“The funniest thing, too, about these bazaars is to see the different trades or handicraftsmen at work, the goldsmiths making rings by hammering and beating the metal, the jewellers stringing pearls together for necklaces and bracelets, the toy-makers rigging up the queerest curios you ever saw, and the sandal-makers cutting out shoes of leather; but the biggest treat of all is to watch a Parsee school and see how the master instructs the little shavers. The children, to the number of fifty or more, all squat on the floor of the school-room, which is a large open shed on a raised platform, each holding in one hand the blade-bone taken from the shoulder of a camel to serve as a slate, on which they make marks with a pencil-like brush. They are pretty little trots, the children; and are mostly all smartly dressed in little jackets and trousers of various coloured silks, green, yellow, and red, with turbans on top of their heads, just like their fathers, to complete the picture.”

“The end of the rainy season, you say, is the best time for catching the dhows?” I asked now, to bring my friend back to the main point of all my interrogatories.

“Yes, there’s the greatest demand then for the slaves; besides which the south-west monsoon sets in at that time, and is favourable for their crossing from the mainland.”

“Do they ever show fight?” I inquired.

“Bather!” ejaculated my informant; “they’re about as treacherous a lot as you could ever come across, them Arabs; for, I tell you what, they’ll sometimes let a boat’s crew overhaul ’em, and come up alongside as if everything was ship-shape and clear sailing—that is to say, sir, that they have nothing contraband aboard and could show a clean bill o’ lading; when, drat ’em, they’ll turn round on you like a parcel o’ tigers with their sharp knives and spears. It was in this way my poor skipper, Capt’in Brownrigg, was killed in December ’81—just at Christmas time, when I were out there.”

“That was a sad thing,” said I sympathisingly.

“Yes,” replied the pensioner; “but, saddest of all, it was to know his poor wife had just come out from England to join him, and was aboard the London at the very time his body was brought alongside the ship in the steam-pinnace in which he had met his death.
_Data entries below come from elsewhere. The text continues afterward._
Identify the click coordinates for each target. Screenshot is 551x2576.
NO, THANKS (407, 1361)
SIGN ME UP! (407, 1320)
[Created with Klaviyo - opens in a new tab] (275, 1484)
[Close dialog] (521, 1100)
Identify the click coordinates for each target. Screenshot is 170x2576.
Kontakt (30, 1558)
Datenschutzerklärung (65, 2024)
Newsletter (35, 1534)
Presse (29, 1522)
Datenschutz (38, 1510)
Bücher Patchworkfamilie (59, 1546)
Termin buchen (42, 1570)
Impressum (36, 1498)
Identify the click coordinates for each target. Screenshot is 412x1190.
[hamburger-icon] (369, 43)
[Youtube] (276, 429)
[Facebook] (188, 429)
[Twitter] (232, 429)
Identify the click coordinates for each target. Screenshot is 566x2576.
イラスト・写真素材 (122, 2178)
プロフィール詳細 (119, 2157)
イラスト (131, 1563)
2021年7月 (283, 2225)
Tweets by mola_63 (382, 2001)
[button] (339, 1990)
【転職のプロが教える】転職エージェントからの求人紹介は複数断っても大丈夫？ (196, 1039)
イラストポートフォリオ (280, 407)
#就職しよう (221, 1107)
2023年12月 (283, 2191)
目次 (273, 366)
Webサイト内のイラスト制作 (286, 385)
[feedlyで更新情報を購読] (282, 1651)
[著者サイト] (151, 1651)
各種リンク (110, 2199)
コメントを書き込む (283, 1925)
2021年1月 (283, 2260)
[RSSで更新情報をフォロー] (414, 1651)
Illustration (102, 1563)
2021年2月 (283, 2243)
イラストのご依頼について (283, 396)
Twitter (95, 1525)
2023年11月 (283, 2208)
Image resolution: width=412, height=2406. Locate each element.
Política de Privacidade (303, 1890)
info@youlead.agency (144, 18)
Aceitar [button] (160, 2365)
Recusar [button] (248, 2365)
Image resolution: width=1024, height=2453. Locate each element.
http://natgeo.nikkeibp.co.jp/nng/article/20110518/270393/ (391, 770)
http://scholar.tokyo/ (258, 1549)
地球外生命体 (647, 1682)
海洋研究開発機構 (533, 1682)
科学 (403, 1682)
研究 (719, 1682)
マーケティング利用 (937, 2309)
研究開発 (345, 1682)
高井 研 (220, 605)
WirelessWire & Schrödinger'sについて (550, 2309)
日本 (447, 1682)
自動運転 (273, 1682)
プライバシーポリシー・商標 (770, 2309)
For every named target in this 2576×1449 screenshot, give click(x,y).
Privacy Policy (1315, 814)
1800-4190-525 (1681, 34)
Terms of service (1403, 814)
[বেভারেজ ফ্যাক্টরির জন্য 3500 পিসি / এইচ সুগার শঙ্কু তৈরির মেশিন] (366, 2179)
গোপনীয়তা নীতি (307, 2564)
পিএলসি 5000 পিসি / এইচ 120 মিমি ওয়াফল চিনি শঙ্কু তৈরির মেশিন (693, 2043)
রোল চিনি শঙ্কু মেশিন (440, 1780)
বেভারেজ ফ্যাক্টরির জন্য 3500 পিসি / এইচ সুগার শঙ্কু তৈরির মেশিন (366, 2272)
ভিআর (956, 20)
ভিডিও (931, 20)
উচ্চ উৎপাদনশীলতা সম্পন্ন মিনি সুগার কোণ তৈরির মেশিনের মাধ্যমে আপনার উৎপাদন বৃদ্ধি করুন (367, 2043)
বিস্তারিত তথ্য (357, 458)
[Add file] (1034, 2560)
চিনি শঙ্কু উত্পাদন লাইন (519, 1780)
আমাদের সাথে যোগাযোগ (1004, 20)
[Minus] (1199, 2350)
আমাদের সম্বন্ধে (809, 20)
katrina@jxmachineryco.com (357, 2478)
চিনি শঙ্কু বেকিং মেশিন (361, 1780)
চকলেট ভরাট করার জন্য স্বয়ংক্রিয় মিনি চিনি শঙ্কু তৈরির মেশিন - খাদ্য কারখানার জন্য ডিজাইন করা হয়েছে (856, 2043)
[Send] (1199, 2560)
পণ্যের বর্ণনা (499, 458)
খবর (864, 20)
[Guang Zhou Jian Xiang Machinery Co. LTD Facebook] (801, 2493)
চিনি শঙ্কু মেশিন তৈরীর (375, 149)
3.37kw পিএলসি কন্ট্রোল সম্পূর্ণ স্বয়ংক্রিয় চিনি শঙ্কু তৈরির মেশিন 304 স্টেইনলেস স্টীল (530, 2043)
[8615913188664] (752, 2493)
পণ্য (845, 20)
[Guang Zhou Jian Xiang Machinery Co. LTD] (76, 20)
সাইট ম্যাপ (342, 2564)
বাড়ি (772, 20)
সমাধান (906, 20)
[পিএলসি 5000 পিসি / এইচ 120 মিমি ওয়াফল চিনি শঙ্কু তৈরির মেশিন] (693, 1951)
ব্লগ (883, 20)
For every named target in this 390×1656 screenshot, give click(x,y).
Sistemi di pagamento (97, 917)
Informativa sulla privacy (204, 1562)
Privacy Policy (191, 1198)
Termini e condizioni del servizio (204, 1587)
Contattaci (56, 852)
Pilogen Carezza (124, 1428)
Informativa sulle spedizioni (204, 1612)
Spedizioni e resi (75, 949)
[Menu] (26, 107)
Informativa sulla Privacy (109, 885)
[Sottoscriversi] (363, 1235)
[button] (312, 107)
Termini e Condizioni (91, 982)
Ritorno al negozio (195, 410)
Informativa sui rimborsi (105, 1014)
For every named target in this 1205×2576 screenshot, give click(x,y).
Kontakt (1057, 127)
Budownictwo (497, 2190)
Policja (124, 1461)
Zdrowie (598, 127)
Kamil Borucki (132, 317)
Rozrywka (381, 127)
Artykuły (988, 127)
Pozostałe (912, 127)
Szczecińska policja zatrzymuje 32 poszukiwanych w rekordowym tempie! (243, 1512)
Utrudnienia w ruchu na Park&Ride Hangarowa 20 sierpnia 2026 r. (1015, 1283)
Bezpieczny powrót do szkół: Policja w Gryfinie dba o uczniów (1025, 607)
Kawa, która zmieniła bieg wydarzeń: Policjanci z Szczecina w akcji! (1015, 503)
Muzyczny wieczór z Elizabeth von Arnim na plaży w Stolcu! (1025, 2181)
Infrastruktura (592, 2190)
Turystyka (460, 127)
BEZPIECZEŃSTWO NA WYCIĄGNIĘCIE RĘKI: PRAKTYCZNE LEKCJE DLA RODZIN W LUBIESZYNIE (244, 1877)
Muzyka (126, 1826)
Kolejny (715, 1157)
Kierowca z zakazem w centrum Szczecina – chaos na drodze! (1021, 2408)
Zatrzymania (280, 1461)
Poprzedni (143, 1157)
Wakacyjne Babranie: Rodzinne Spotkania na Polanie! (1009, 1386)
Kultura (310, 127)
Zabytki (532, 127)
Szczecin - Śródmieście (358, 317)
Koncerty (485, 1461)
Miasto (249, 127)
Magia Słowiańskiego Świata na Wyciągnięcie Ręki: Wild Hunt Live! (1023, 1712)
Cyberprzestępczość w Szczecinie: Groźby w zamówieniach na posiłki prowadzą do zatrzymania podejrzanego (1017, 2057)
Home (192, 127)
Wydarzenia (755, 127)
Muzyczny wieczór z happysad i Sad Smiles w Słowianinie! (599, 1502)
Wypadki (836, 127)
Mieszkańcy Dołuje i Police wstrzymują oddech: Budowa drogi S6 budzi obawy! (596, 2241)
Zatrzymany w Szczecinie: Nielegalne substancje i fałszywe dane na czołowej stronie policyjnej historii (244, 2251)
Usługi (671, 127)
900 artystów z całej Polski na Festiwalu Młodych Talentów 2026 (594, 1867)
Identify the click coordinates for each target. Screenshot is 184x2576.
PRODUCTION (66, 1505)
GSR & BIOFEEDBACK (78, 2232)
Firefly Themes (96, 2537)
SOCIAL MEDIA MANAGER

Ah! he was a fine officer was Capt’in Brownrigg, and liked by everybody—not only by his brother officers and equals, but by the men under him. Bless you, they’d a’ gone anywheres to win a smile from his cheery face. Hullo, though, sir, look there, they’re shutting up the dockyard gate!”

Such indeed was the case, showing that the afternoon was pretty nearly “expended,” as they say in the service.

“Ah! that comes along o’ yarning with you and not minding the business that brought me down here, for now I’m too late.”

“Well, in that case,” said I, seeing my chance now for getting the oft-evaded yarn of my friend’s long service, “suppose you come home to my place and have a cup of tea, when you can tell me the story of your shipwreck off Madagascar, eh?”